**Problem:** Find every line below where the string "computer" shows up, and copy those lines.

**Data:**
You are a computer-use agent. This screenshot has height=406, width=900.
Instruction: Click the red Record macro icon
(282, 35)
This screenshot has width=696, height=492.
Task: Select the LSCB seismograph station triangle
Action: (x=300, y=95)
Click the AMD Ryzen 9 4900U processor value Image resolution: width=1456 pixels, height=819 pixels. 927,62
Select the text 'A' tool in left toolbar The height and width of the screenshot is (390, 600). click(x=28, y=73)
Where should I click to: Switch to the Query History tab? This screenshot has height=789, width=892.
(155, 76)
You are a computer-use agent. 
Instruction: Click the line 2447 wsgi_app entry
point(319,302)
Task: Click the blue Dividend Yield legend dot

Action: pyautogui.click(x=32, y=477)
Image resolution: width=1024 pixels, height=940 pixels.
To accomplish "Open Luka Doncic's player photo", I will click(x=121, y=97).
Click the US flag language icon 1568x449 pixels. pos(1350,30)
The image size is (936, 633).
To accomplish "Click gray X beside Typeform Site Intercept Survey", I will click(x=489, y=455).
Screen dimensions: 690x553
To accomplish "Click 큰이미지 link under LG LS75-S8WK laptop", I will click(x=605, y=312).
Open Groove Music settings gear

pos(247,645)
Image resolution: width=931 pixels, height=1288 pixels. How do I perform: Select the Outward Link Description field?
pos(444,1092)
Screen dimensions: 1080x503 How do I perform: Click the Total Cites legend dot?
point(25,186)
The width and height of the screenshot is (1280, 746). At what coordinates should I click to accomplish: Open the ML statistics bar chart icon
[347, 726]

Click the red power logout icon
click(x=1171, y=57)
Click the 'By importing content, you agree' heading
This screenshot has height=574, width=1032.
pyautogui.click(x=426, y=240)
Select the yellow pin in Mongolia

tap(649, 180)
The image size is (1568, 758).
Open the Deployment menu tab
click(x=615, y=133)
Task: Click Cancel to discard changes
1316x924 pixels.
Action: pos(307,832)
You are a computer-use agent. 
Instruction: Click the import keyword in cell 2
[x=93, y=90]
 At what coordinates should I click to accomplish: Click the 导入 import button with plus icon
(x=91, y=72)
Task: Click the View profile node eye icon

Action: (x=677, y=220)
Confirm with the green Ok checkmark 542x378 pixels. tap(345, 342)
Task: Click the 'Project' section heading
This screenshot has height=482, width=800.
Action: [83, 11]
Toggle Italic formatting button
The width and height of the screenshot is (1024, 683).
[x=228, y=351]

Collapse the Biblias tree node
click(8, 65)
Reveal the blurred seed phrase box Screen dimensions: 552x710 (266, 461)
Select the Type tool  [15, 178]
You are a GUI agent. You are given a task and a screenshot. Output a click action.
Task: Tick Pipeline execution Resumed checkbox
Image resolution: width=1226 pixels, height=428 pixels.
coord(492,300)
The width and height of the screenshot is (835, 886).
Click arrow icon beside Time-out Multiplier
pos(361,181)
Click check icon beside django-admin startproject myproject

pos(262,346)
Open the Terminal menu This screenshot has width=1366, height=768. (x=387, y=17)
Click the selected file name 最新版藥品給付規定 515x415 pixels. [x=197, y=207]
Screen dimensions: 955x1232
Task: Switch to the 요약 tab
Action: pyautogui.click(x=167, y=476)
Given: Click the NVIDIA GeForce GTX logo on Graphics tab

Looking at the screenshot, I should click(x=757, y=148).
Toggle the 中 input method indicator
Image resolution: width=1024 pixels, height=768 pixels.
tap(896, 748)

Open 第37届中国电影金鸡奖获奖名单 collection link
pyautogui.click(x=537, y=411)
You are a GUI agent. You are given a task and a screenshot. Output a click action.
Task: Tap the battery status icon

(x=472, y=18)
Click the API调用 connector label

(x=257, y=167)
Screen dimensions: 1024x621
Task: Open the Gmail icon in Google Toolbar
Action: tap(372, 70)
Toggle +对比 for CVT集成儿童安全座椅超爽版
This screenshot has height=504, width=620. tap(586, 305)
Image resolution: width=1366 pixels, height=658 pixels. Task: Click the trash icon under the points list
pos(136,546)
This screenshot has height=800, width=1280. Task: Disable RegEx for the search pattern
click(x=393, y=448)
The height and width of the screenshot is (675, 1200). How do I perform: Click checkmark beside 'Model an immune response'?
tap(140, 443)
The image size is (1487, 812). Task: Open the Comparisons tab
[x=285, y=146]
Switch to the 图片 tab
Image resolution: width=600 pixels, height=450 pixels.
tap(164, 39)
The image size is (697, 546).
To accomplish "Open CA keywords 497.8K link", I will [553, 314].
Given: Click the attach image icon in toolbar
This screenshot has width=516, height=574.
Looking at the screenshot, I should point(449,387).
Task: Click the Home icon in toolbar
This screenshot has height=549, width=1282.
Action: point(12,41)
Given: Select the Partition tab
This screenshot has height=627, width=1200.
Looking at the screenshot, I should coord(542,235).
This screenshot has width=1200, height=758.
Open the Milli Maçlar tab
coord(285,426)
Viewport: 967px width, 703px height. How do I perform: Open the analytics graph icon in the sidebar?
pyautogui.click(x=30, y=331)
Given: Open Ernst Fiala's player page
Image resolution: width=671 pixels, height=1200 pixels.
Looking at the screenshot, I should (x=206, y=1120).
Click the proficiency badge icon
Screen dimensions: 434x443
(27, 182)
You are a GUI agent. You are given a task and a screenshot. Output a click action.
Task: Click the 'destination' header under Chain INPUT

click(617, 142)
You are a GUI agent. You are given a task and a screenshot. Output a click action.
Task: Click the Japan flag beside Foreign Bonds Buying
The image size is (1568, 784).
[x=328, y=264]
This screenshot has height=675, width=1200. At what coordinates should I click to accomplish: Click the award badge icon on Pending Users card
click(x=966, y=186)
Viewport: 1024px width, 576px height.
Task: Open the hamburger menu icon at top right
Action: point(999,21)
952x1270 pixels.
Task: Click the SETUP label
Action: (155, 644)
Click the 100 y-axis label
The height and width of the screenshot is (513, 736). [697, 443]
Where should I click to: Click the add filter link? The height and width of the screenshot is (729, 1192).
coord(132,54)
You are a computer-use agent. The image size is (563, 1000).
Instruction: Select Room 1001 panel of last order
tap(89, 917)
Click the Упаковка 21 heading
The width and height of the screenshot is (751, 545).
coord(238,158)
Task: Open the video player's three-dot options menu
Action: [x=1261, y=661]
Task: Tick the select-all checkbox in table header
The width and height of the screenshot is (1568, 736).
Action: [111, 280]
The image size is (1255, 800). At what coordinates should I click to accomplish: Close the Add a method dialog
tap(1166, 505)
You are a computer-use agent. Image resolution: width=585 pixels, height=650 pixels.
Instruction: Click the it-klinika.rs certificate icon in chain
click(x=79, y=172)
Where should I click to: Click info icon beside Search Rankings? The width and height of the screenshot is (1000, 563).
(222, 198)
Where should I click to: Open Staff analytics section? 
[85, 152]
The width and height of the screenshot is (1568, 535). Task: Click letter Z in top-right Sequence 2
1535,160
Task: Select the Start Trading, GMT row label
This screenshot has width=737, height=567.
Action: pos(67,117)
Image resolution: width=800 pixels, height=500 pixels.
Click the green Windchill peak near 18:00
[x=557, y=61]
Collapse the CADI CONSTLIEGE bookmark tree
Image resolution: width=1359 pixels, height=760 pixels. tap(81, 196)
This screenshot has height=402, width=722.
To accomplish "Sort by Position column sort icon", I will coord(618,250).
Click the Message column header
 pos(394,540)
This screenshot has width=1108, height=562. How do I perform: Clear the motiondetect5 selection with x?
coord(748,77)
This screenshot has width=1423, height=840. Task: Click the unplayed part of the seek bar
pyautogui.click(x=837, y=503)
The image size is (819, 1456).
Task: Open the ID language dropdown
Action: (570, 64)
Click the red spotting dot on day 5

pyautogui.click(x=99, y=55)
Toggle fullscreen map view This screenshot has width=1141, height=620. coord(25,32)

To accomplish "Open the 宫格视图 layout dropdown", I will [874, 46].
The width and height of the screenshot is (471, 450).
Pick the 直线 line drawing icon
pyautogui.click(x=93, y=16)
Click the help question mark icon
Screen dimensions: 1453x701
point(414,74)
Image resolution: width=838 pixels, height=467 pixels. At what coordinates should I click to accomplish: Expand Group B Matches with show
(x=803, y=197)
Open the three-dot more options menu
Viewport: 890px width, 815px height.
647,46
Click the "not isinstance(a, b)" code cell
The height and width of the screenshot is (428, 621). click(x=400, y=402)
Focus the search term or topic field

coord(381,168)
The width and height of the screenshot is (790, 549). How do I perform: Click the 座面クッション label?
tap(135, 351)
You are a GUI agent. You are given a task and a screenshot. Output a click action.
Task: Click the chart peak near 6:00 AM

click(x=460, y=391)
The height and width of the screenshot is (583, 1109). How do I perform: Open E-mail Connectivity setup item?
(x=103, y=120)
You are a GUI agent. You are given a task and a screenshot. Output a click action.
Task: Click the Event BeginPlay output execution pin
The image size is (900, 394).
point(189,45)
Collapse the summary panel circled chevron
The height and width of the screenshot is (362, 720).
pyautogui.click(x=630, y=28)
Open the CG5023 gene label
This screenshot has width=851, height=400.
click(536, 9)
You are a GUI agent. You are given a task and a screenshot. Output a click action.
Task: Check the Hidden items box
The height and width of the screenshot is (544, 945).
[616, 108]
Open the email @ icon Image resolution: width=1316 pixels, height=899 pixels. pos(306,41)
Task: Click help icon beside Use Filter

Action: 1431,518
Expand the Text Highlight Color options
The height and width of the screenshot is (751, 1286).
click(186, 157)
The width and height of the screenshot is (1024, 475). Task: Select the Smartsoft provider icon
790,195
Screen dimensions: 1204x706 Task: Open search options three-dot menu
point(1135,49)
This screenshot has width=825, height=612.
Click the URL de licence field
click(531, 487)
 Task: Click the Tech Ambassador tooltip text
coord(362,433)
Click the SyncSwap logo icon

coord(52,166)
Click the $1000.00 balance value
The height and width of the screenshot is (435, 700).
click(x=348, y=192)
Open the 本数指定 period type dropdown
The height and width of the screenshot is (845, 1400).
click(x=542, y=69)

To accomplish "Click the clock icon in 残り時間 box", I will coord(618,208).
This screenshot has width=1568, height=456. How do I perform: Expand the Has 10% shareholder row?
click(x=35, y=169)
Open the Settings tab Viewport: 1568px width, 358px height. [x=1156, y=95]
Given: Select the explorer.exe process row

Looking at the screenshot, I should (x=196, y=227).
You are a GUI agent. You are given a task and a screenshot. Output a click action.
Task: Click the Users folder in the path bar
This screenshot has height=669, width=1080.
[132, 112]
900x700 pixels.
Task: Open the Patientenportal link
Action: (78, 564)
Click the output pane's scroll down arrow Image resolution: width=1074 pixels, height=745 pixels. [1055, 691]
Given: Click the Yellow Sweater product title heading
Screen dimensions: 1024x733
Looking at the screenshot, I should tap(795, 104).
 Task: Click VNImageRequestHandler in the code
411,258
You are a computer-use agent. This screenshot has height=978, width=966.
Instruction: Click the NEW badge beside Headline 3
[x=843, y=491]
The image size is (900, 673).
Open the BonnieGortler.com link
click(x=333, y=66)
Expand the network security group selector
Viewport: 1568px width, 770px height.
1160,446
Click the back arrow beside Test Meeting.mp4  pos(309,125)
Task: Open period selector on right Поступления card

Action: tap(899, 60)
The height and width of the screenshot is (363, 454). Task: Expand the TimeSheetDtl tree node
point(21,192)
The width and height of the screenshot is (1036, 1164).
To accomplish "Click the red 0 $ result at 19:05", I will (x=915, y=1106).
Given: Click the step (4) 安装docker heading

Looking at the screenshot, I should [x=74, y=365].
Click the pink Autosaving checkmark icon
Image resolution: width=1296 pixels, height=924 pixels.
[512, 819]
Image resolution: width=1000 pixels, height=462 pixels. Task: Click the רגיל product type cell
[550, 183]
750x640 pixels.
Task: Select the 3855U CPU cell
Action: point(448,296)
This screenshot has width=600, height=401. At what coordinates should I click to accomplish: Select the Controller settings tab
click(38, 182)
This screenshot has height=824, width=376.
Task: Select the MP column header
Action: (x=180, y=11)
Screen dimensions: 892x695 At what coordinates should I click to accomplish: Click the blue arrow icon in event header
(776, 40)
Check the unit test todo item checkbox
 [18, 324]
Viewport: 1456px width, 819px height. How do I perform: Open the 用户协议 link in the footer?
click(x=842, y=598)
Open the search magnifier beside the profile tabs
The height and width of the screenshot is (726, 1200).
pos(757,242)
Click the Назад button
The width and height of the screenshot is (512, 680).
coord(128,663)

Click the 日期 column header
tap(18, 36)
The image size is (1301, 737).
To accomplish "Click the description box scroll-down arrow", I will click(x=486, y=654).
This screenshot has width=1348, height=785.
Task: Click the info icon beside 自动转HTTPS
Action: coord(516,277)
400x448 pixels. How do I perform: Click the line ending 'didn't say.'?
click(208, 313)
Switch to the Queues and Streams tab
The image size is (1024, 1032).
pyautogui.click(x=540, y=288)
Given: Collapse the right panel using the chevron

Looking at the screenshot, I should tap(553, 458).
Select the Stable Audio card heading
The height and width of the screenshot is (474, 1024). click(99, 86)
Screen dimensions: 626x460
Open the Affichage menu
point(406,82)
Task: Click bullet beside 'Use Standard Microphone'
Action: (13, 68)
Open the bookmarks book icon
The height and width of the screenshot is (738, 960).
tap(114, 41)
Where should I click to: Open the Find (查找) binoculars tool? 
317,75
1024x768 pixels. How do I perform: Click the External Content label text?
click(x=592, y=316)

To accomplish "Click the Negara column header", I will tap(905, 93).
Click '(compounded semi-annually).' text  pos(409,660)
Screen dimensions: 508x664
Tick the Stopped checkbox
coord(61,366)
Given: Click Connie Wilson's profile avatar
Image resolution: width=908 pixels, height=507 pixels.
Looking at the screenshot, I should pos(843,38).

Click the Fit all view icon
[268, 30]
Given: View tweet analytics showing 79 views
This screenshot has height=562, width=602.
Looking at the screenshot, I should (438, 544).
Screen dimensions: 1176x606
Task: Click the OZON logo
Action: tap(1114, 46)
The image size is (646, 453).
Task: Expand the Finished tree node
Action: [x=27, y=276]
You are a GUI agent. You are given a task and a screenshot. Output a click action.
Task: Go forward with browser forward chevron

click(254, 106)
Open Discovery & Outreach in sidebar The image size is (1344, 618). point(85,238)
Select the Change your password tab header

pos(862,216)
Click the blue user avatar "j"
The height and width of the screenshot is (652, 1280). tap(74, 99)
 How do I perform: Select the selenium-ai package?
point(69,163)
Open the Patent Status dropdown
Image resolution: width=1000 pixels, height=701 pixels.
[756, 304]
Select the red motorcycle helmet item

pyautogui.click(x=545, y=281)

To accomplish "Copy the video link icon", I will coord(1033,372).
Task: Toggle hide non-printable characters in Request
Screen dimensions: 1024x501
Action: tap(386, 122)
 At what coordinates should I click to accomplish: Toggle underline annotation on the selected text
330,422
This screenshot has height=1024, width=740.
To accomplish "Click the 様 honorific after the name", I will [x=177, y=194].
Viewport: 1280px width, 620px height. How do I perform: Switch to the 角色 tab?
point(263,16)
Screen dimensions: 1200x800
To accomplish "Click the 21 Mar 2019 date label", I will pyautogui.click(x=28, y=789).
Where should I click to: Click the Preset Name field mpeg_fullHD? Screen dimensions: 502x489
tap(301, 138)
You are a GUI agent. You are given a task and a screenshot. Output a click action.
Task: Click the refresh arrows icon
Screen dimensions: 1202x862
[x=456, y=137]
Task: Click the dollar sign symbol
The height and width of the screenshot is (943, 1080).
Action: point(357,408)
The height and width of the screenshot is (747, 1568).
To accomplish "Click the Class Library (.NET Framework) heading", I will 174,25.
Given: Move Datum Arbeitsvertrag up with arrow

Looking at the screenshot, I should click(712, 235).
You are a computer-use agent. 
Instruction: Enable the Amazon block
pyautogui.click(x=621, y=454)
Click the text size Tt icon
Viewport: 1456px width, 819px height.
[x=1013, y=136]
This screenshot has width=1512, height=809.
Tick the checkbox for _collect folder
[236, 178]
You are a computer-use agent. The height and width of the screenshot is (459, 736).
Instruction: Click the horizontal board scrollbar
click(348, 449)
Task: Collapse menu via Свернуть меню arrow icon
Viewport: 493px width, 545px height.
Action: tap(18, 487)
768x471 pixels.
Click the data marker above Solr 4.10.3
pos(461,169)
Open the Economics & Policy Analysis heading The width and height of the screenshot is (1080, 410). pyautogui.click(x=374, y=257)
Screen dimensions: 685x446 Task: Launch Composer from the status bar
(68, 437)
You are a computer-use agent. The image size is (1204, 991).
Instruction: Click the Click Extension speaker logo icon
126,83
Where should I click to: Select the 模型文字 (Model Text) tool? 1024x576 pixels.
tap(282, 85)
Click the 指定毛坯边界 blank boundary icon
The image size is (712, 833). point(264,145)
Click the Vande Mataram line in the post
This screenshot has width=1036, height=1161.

**Completed task:**
You are a computer-use agent. This screenshot has height=406, width=900.
You are a computer-use agent. 
You are a computer-use agent. 
You are a computer-use agent. The image size is (563, 1000).
You are a computer-use agent. Image resolution: width=585 pixels, height=650 pixels.
You are a computer-use agent. This screenshot has height=978, width=966.
You are a computer-use agent. 
You are a computer-use agent. The height and width of the screenshot is (459, 736).
You are a computer-use agent. The image size is (1204, 991).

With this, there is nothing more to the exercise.